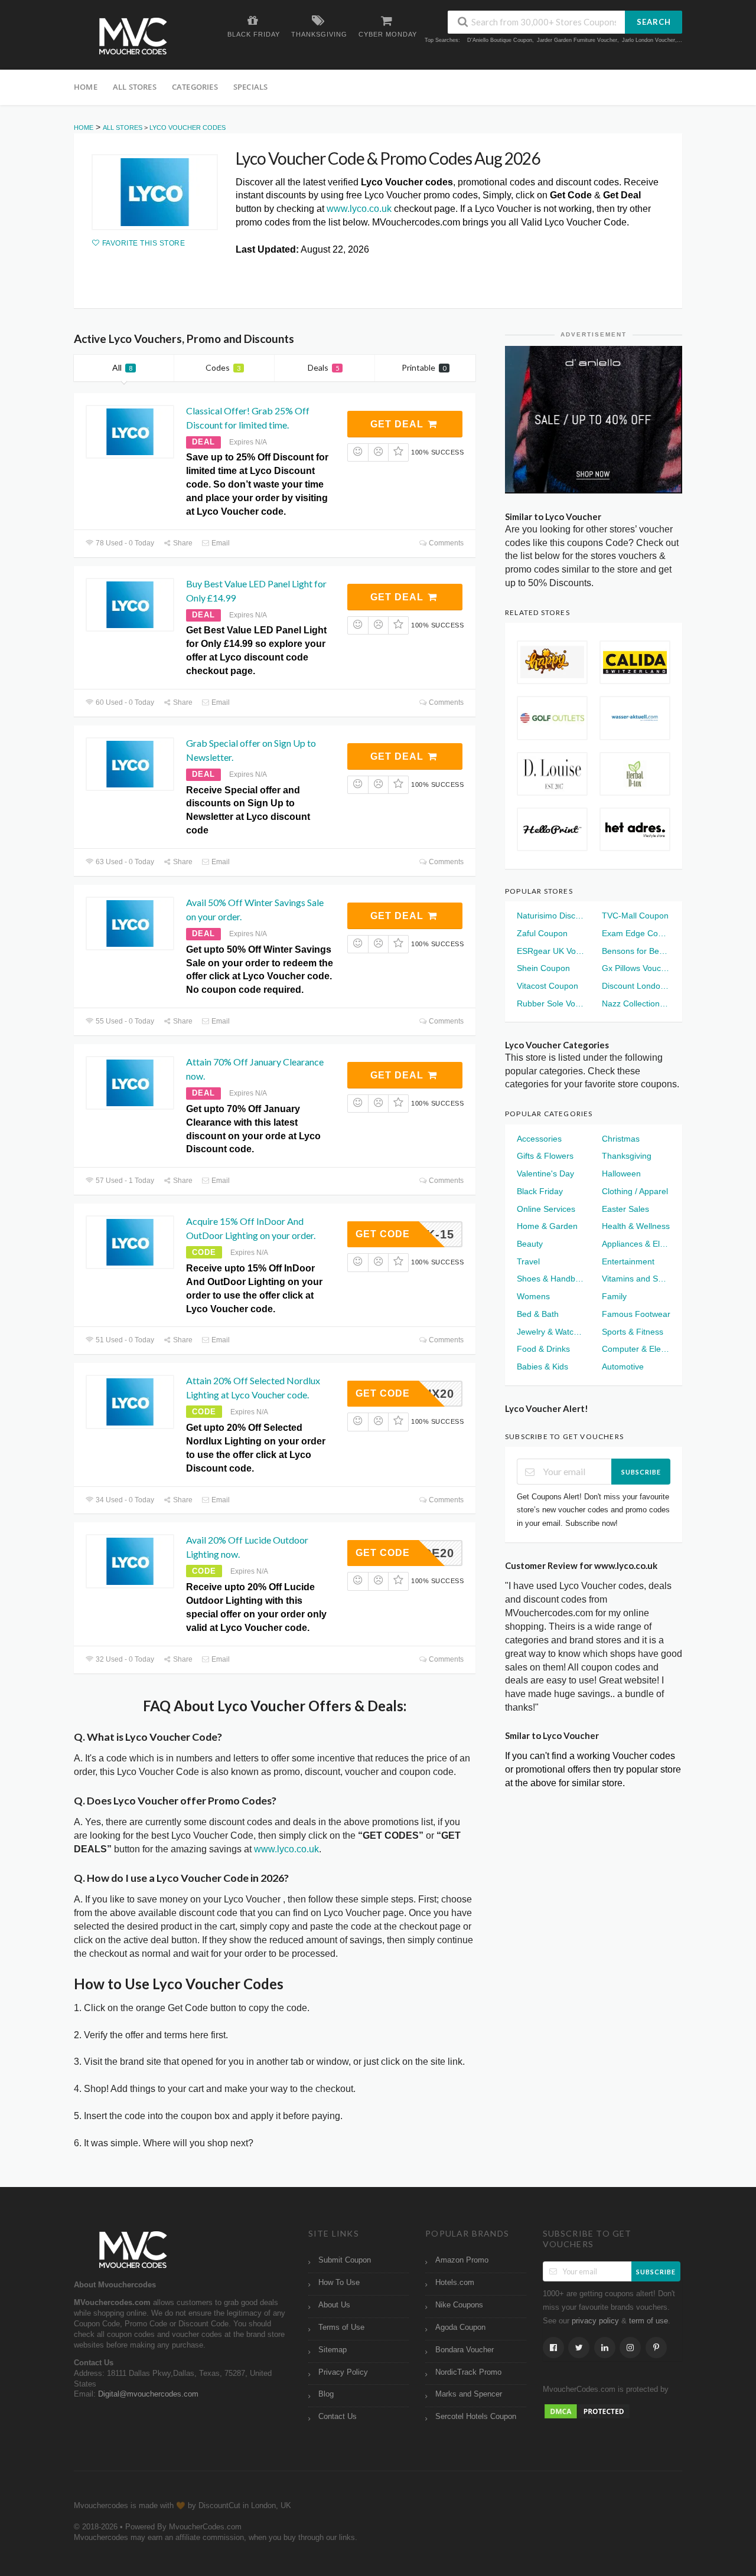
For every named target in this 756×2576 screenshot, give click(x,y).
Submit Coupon (344, 2260)
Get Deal (398, 424)
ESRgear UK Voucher (551, 951)
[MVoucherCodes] (133, 36)
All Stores (135, 86)
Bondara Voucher (464, 2350)
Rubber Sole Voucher (551, 1003)
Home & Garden (547, 1226)
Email (220, 543)
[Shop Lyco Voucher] (155, 192)
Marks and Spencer (468, 2394)
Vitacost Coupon (547, 985)
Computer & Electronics (636, 1349)
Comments (445, 543)
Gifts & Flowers (545, 1155)
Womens (533, 1296)
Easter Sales (625, 1209)
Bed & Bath (538, 1314)
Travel (528, 1261)
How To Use (339, 2282)
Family (614, 1296)
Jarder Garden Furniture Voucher (577, 40)
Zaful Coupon (542, 933)
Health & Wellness (636, 1226)
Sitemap (332, 2350)
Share (182, 543)
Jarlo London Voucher (648, 40)
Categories (195, 86)
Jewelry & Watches (551, 1331)
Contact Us (337, 2416)
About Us (334, 2305)
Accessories (539, 1138)
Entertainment (628, 1261)
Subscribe (641, 1472)
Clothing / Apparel (635, 1191)
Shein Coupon (543, 968)
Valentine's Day (545, 1173)
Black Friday (540, 1191)
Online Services (546, 1209)
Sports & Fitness (632, 1331)
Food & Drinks (543, 1349)
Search (654, 22)
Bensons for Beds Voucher (636, 951)
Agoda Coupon (460, 2327)
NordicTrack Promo (468, 2372)
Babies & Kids (542, 1366)
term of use (648, 2321)
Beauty (530, 1243)
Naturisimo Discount (551, 915)
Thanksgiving (626, 1155)
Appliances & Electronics (636, 1243)
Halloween (621, 1173)
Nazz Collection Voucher (636, 1003)
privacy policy (595, 2321)
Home (85, 86)
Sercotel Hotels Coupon (475, 2416)
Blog (326, 2394)
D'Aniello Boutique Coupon (499, 40)
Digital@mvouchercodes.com (148, 2394)
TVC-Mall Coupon (635, 915)
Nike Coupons (459, 2305)
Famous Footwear (636, 1314)
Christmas (621, 1138)
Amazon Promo (461, 2260)
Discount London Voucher (636, 985)
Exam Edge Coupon (636, 933)
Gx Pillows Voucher (636, 968)
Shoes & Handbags (551, 1278)
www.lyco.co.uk (359, 209)
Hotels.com (454, 2282)
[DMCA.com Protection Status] (587, 2411)
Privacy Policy (343, 2372)
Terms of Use (341, 2327)
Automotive (623, 1366)
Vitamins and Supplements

---

▸ **About this task**: Once the line with "Get Deal (398, 424)" is found, transcribe it and each line after it through the final line of the entries, exactly and only.

▸ **Answer for this exercise**:
Get Deal (398, 424)
ESRgear UK Voucher (551, 951)
[MVoucherCodes] (133, 36)
All Stores (135, 86)
Bondara Voucher (464, 2350)
Rubber Sole Voucher (551, 1003)
Home & Garden (547, 1226)
Email (220, 543)
[Shop Lyco Voucher] (155, 192)
Marks and Spencer (468, 2394)
Vitacost Coupon (547, 985)
Computer & Electronics (636, 1349)
Comments (445, 543)
Gifts & Flowers (545, 1155)
Womens (533, 1296)
Easter Sales (625, 1209)
Bed & Bath (538, 1314)
Travel (528, 1261)
How To Use (339, 2282)
Family (614, 1296)
Jarder Garden Furniture Voucher (577, 40)
Zaful Coupon (542, 933)
Health & Wellness (636, 1226)
Sitemap (332, 2350)
Share (182, 543)
Jarlo London Voucher (648, 40)
Categories (195, 86)
Jewelry & Watches (551, 1331)
Contact Us (337, 2416)
About Us (334, 2305)
Accessories (539, 1138)
Entertainment (628, 1261)
Subscribe (641, 1472)
Clothing / Apparel (635, 1191)
Shein Coupon (543, 968)
Valentine's Day (545, 1173)
Black Friday (540, 1191)
Online Services (546, 1209)
Sports & Fitness (632, 1331)
Food & Drinks (543, 1349)
Search (654, 22)
Bensons for Beds Voucher (636, 951)
Agoda Coupon (460, 2327)
NordicTrack Promo (468, 2372)
Babies & Kids (542, 1366)
term of use (648, 2321)
Beauty (530, 1243)
Naturisimo Discount (551, 915)
Thanksgiving (626, 1155)
Appliances & Electronics (636, 1243)
Halloween (621, 1173)
Nazz Collection Voucher (636, 1003)
privacy policy (595, 2321)
Home (85, 86)
Sercotel Hotels Coupon (475, 2416)
Blog (326, 2394)
D'Aniello Boutique Coupon (499, 40)
Digital@mvouchercodes.com (148, 2394)
TVC-Mall Coupon (635, 915)
Nike Coupons (459, 2305)
Famous Footwear (636, 1314)
Christmas (621, 1138)
Amazon Promo (461, 2260)
Discount London Voucher (636, 985)
Exam Edge Coupon (636, 933)
Gx Pillows Voucher (636, 968)
Shoes & Handbags (551, 1278)
www.lyco.co.uk (359, 209)
Hotels.com (454, 2282)
[DMCA.com Protection Status] (587, 2411)
Privacy Policy (343, 2372)
Terms of Use (341, 2327)
Automotive (623, 1366)
Vitamins and Supplements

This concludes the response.